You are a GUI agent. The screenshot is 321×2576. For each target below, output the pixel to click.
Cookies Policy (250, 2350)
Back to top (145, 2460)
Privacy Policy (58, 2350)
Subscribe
◇ ◇ ◇ ◇ ◇ ◇ ◇
→ Work to be completed:
The records above must be set down again exactly as written.

→ Response to this task:
You are a GUI agent. The screenshot is 321×2576. For each target below, output the pixel to click.
Cookies Policy (250, 2350)
Back to top (145, 2460)
Privacy Policy (58, 2350)
Subscribe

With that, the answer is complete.